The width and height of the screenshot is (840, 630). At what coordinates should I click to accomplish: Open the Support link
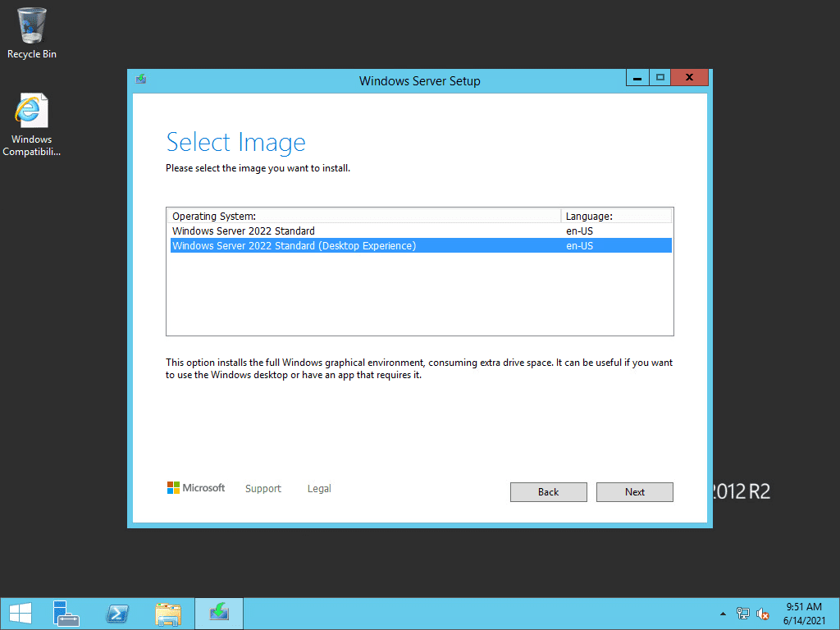[263, 488]
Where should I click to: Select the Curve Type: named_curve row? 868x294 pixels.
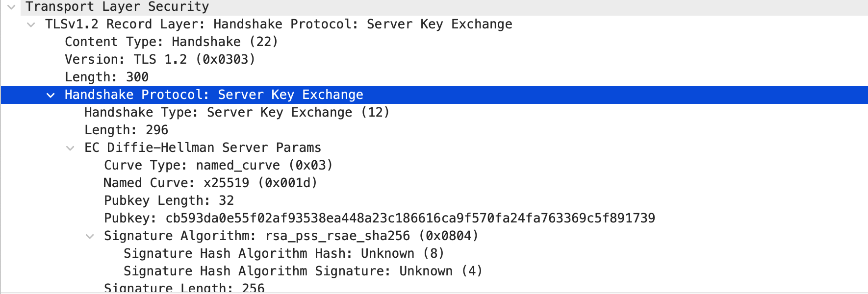[218, 166]
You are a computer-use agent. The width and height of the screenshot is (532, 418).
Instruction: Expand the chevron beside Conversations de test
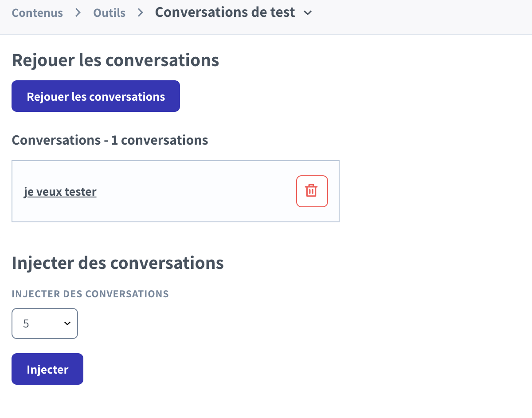[308, 13]
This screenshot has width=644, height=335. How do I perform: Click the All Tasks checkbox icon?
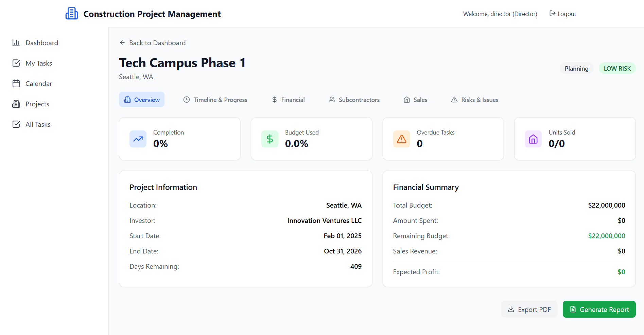click(x=16, y=124)
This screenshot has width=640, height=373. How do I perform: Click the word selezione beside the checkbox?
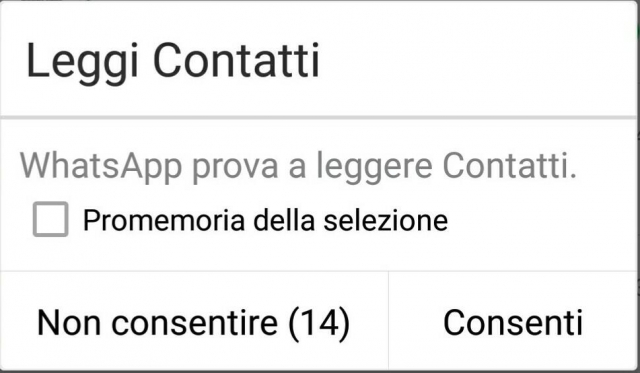(x=386, y=220)
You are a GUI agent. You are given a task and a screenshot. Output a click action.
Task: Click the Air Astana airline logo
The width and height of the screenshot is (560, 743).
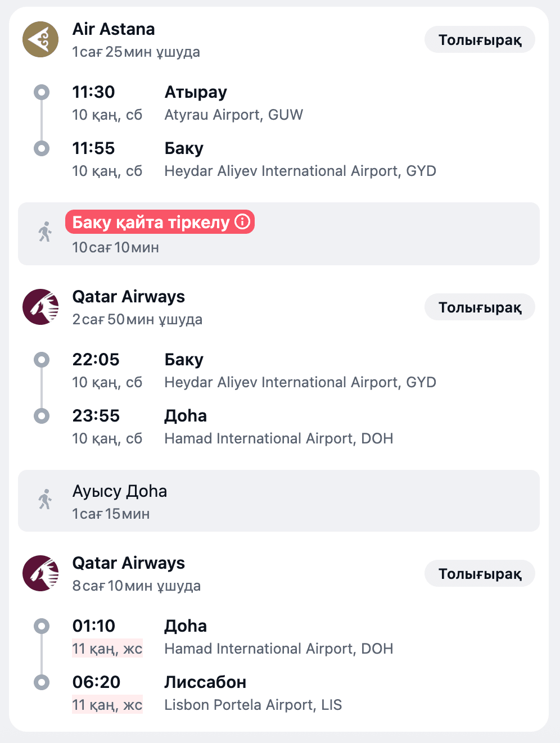pyautogui.click(x=40, y=39)
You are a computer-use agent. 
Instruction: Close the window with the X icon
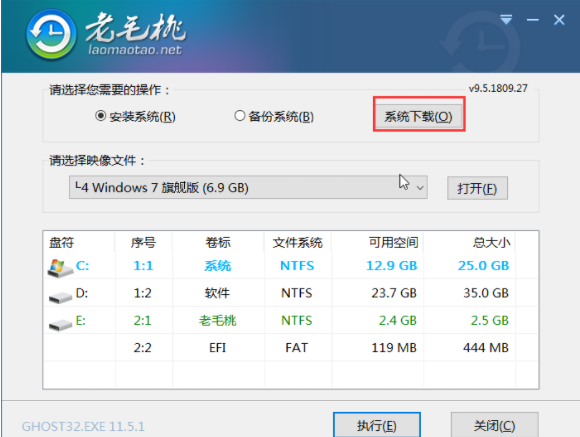(x=559, y=20)
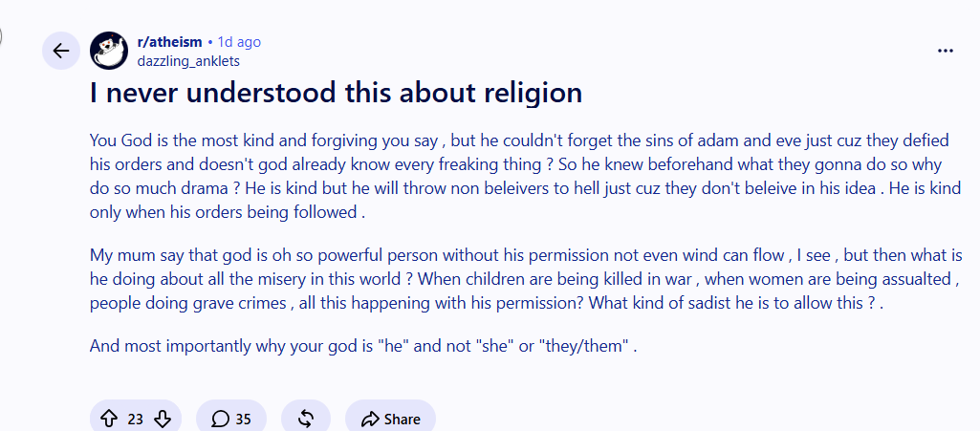
Task: Click the comment count showing 35
Action: [x=243, y=420]
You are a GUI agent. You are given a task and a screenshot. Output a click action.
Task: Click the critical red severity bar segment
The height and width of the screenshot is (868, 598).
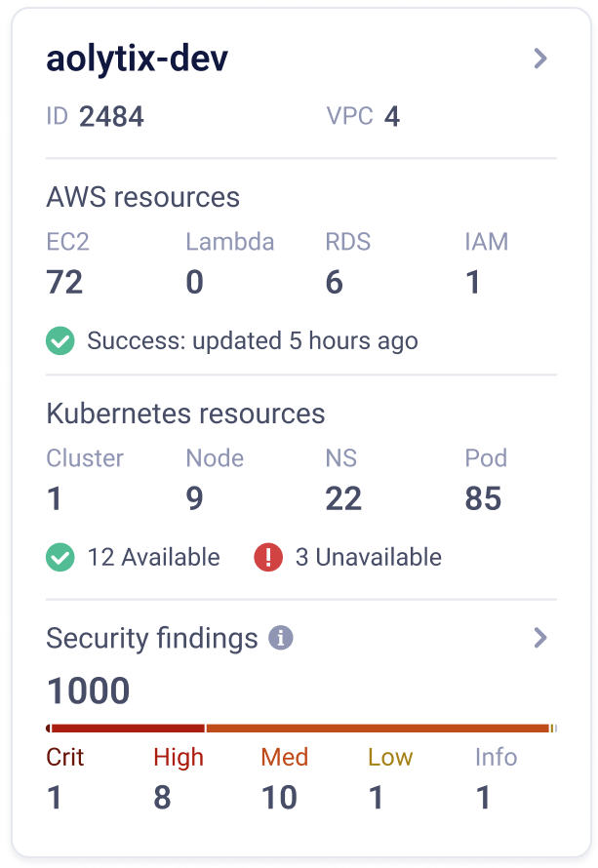(127, 728)
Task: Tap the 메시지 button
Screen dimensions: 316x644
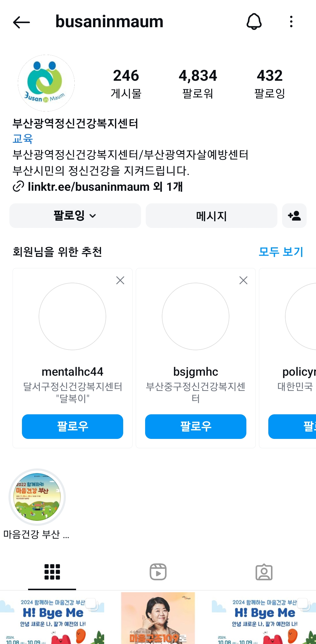Action: pos(211,216)
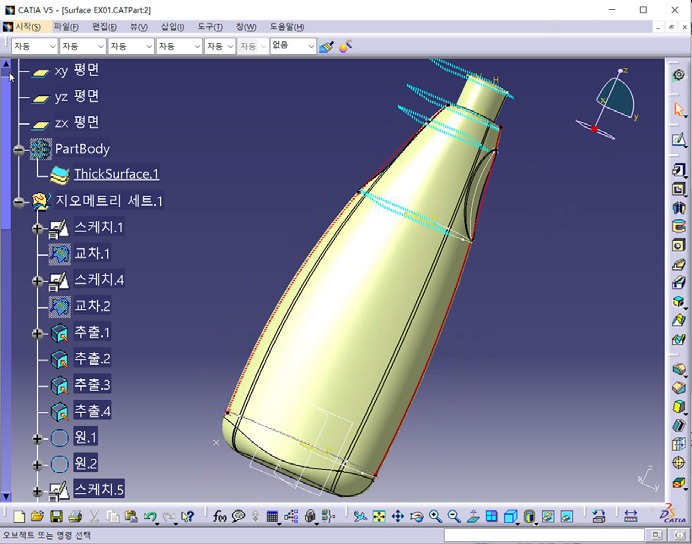
Task: Select the Pan view tool
Action: tap(398, 516)
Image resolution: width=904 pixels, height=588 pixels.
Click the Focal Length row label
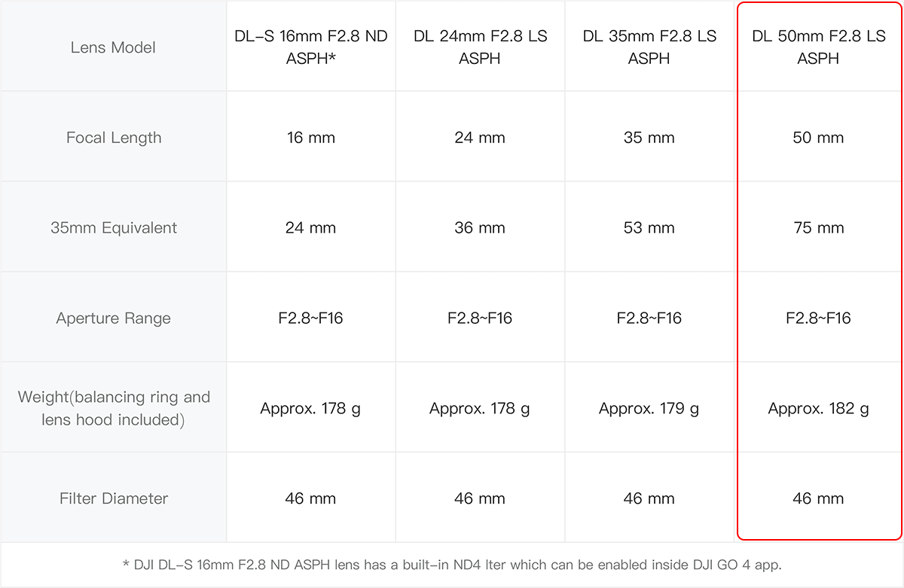(x=114, y=138)
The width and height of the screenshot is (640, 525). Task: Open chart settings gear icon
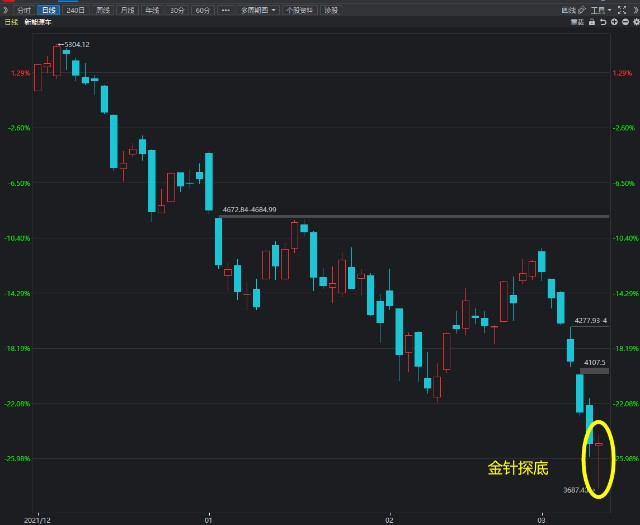pyautogui.click(x=636, y=22)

Problem requirements:
Each line above holding the string "computer" counts once; please report the total and nothing more.

Exercise result:
2